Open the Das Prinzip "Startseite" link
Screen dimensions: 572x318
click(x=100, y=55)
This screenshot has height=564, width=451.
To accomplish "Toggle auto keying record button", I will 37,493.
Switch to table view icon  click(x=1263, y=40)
...
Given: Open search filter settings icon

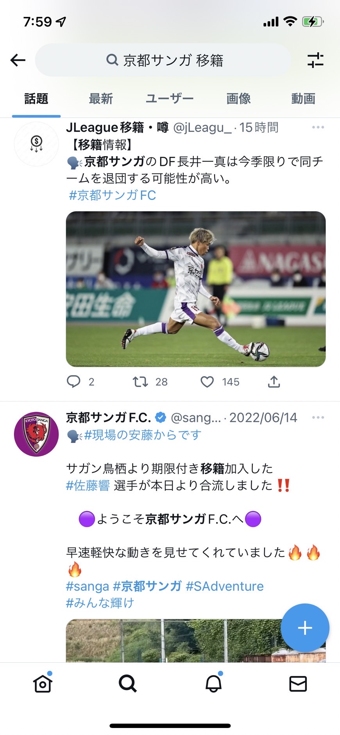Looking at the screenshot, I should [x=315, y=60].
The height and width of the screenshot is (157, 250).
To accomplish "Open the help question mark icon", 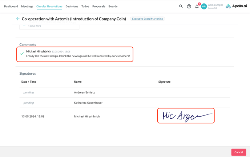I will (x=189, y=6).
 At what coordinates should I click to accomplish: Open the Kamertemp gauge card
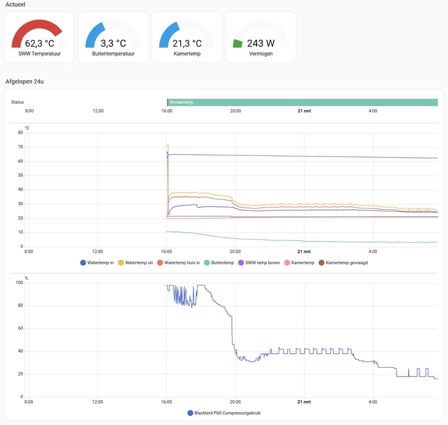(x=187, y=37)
...
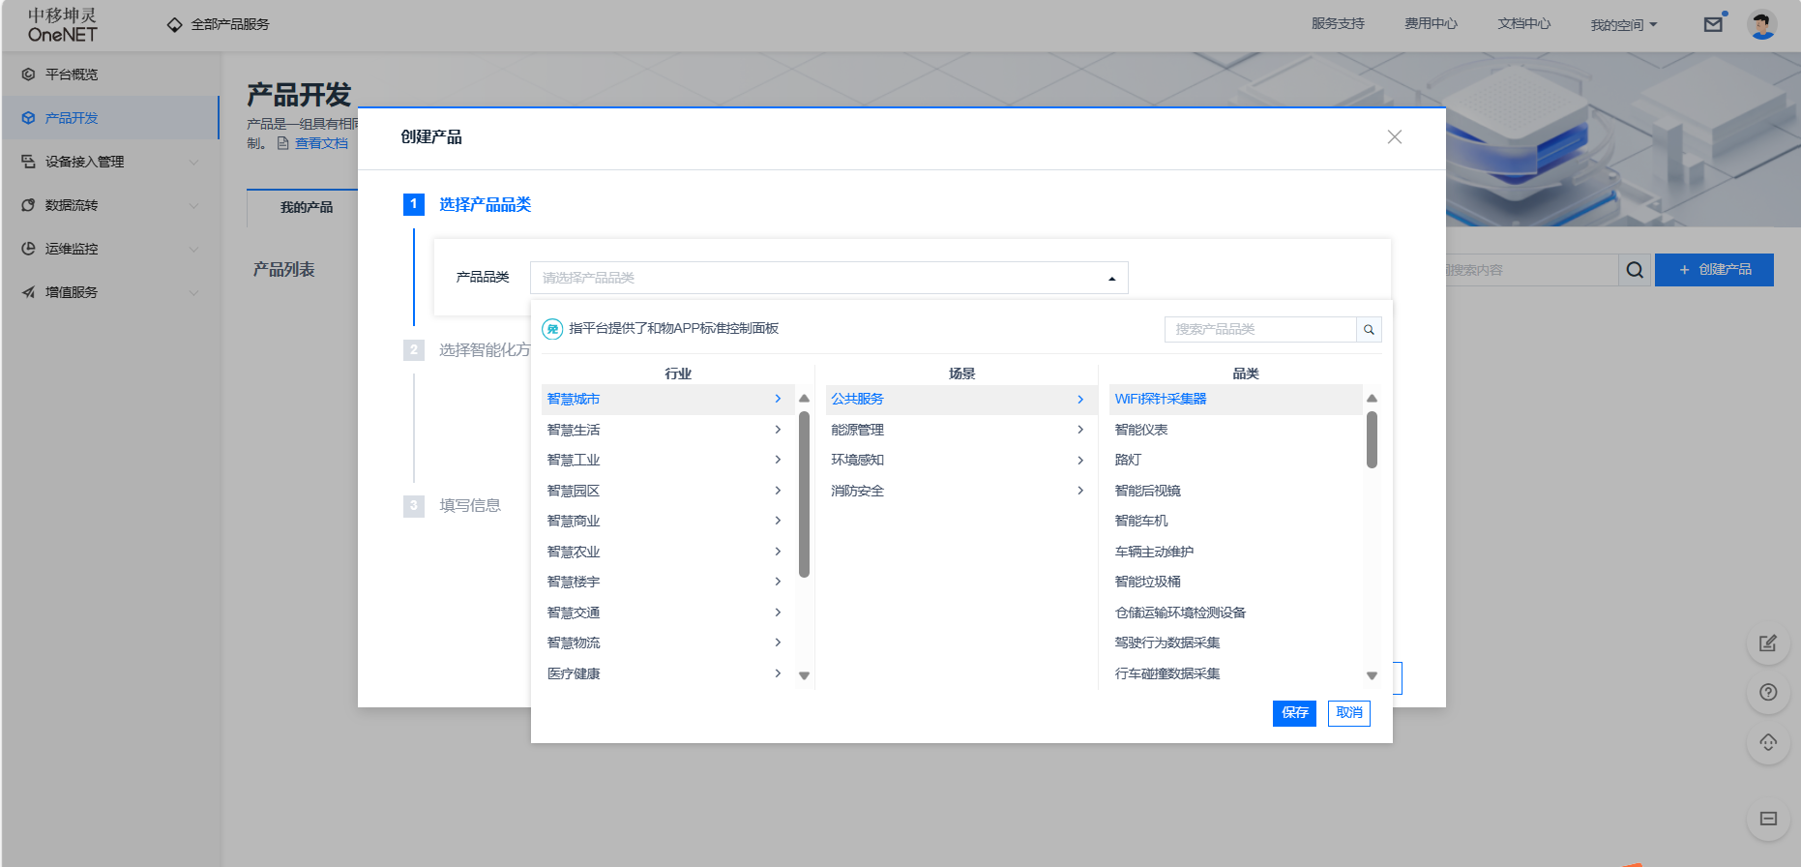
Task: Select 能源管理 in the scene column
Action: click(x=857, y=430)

Instructions to follow: Copy all lines from the material that contain "width".

Solution to this exercise:
This screenshot has height=564, width=451.
The height and width of the screenshot is (157, 250).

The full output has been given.